In any case, the r-map is a living document, and I look forward to expanding it in play!
Stay tuned for Episode One. It’s already in the can, and I just need the time to write it up. I really enjoyed it, and I was quite relieved to win Xander over. But that, Dear Reader, is a story for another time…
Prince Valiant image by Hal Foster.
4 thoughts on “Prince Valiant: The Storytelling Game – Actual Play – Ep. 0, Ye Tangled Web”
This was a really good read, and has me excited to try out the game. With fairly light mechanics, it seems ideal for online play. Looking forward to your write-up on Episode One.
TY! There’s also lots of art floating around to share with your players… enjoy!
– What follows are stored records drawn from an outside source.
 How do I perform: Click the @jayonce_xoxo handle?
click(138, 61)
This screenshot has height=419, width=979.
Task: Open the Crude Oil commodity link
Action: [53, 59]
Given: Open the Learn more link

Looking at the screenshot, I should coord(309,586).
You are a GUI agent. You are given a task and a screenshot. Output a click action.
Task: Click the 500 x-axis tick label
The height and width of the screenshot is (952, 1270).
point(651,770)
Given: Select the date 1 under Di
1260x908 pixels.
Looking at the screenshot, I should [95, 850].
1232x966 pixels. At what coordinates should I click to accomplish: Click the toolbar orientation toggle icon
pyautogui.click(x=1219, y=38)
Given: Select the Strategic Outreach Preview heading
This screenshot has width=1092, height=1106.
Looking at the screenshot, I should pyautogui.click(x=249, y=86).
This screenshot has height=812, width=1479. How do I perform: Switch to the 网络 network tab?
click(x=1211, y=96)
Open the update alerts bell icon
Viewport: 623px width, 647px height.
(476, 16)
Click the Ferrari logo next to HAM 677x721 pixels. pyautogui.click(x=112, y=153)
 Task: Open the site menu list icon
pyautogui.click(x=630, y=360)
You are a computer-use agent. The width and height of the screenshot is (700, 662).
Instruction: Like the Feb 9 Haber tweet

I loved hearing about Deanna’s contributions; it was a nice compliment to Xander’s more naive and straightforward narrative choices. It reminded me of that time we played that narrative game with your friends in Spokane—she was funny and delightful. I shouldn’t be surprised—she’s a professional artist, after all!
For all the dodgy bits of our childhood, that’s one thing I really valued about our upbringing—our parents both had a spirit of playful creativity that they channeled into our family life, and I think that aspect of our childhood had a huge and positive influence on who we’ve become. I’m so happy that Xander will also have these types of memories.